The last year with my ex was unbearable. He'd always been jealous, but the further we grew apart, the more suffocating his possessiveness became. If I went out without him I'd have to 'forget' my phone to avoid getting fifty arsey texts and having to reassure him that no, I hadn't danced with any guys, and yes, it was a crap night without him. It got so bad that I stopped wanting to see my closest friends – even a night with Lauren would result in a fight.

But the worst sacrifice I made was losing contact with Shawn. Lauren is my oldest friend, but Shawn was my closest. I met him at my first Saturday job, waitressing at his Dad's restaurant. He made me laugh on my very first shift and we were inseparable from that moment on, always slinking off on our breaks with bottles of half-finished wine and tasting each course, "just to make sure that it's OK for the customers". Little did I know that my weekend job would inspire my future career. But even then I guessed that my partner in crime would be a friend for life.

Shawn is one of those drop dead gorgeous guys that every girl wants to go out with. Predictably, he's had a string of pretty, dull girlfriends for as long as I've known him. There's nothing between us, we're just friends, but try telling my ex that. We had so many fights over Shawn that I stopped seeing him and allowed us to drift apart completely.

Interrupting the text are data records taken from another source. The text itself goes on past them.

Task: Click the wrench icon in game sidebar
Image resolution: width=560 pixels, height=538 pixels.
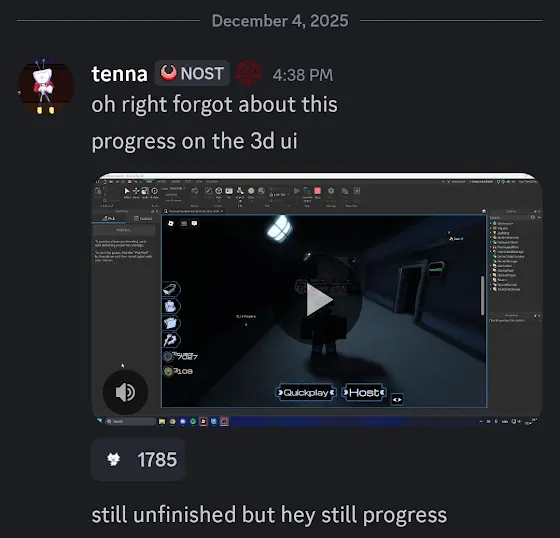Action: [x=171, y=340]
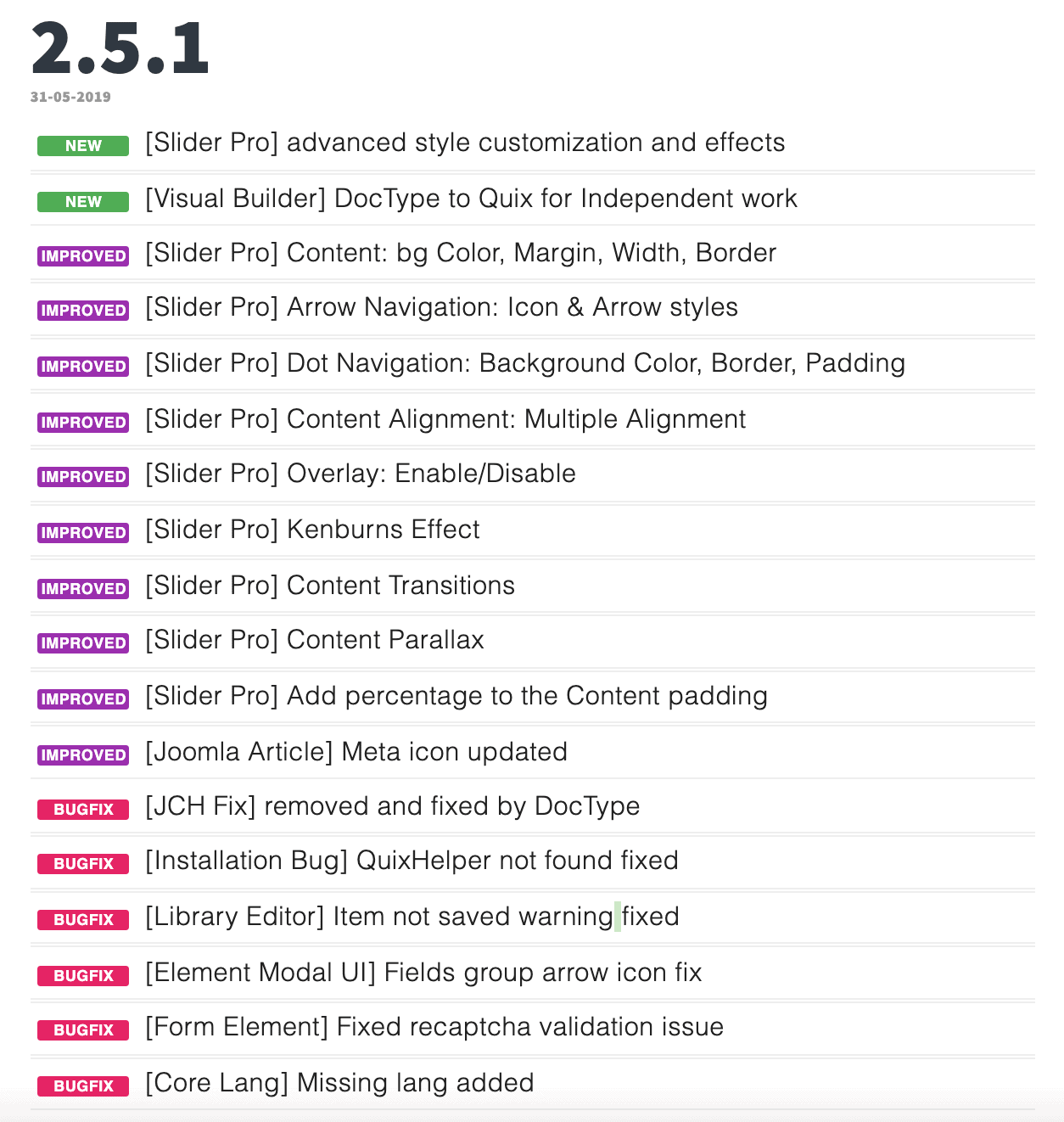The width and height of the screenshot is (1064, 1122).
Task: Click the 2.5.1 version heading
Action: coord(120,49)
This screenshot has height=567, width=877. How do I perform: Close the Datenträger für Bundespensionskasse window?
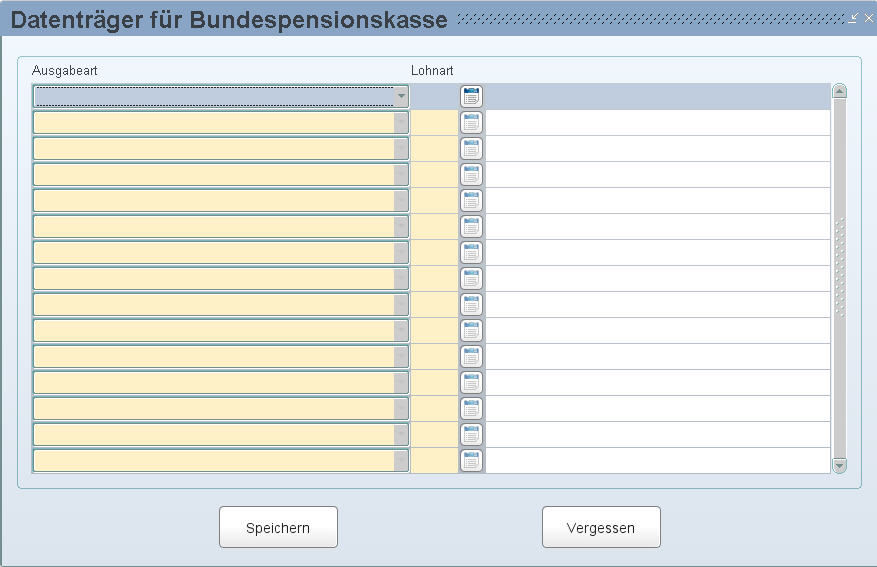(869, 18)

Alright, there was one time when I wondered whether anything would happen between us. We'd been on holiday together to stay with his aunty in Spain. We had so much fun spending long, lazy days on the beach, sipping cold beers with countless bocadillos. It was one of the only times in eight years of friendship that neither of us were in a relationship. In fact, I was only there to stand in for a girlfriend he'd broken up with days before.

The night before we went home he dared me to go skinny-dipping. We were sitting on the pier where one of the restaurants had placed a few tables up by the water's edge. I knew he thought I'd never do it and I was more than a little tipsy so I pulled my strapless dress off there and then and jumped straight in. The water was freezing and I rushed to the surface, squealing.

Shawn was bent over with laughter. Reaching down to pull me up out of the water, he gripped me in his tan, muscled arms and a wave of electricity ran between us. I hadn't been wearing a bra and, as I clambered up to him, I realised my tiny knickers were see-through from the water.

Of course I felt self-conscious, but as his eyes flickered along my body, lingering on my chest, I almost forgot my embarrassment. I wanted him to look at me, I felt like it was the first time that he'd really seen me.